Task material —

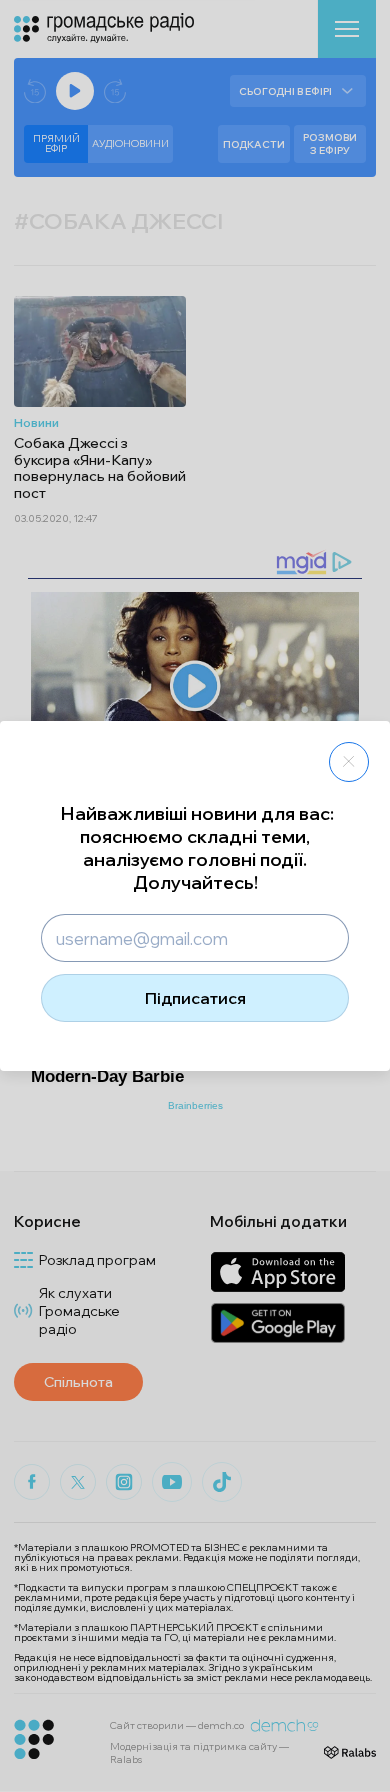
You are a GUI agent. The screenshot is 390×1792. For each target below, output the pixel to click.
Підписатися (195, 998)
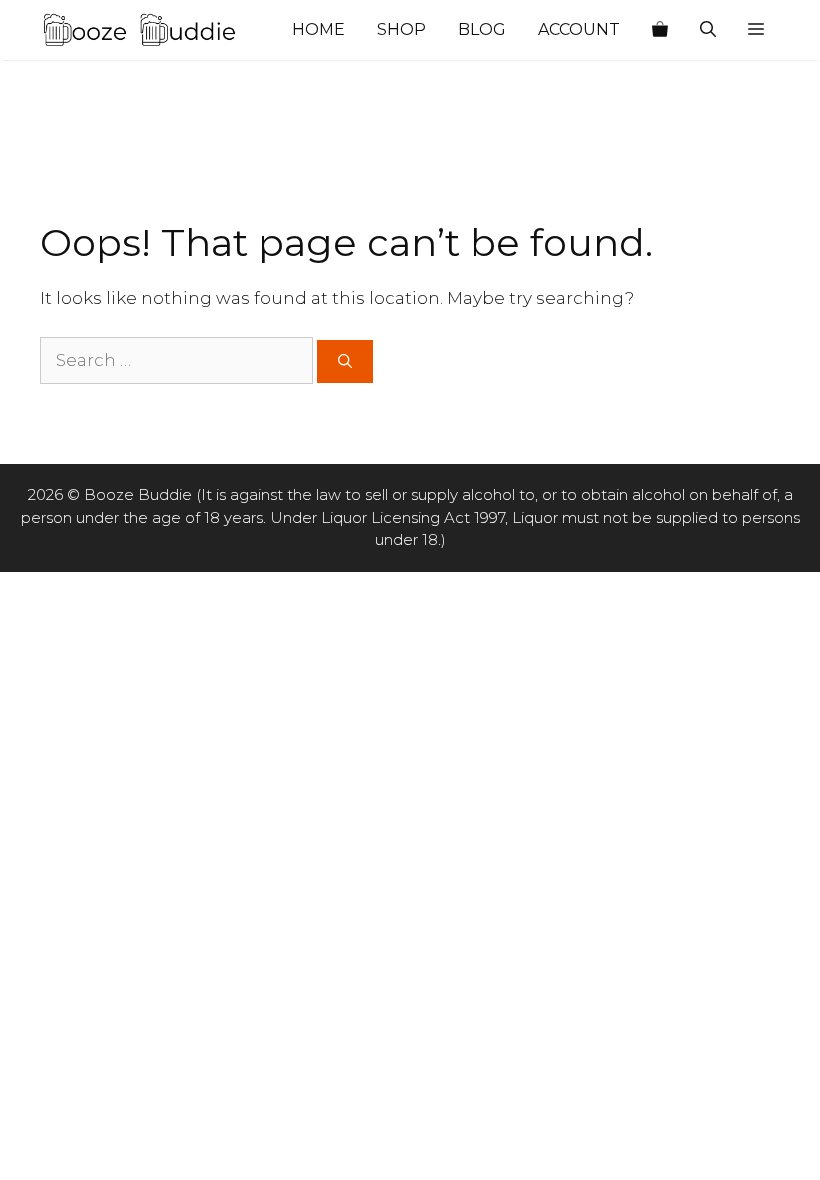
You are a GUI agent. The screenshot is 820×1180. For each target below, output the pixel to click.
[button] (756, 30)
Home (318, 29)
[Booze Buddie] (140, 30)
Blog (482, 29)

Task instructions — Your copy should match the data above exactly, apart from the pictures.

Completed task —
You are a GUI agent. The screenshot is 390×1792. For each target below, output the pixel to click.
Підписатися (195, 998)
You are a GUI agent. The screenshot is 820×1180. For each target below, output the pixel to click.
[button] (756, 30)
Home (318, 29)
[Booze Buddie] (140, 30)
Blog (482, 29)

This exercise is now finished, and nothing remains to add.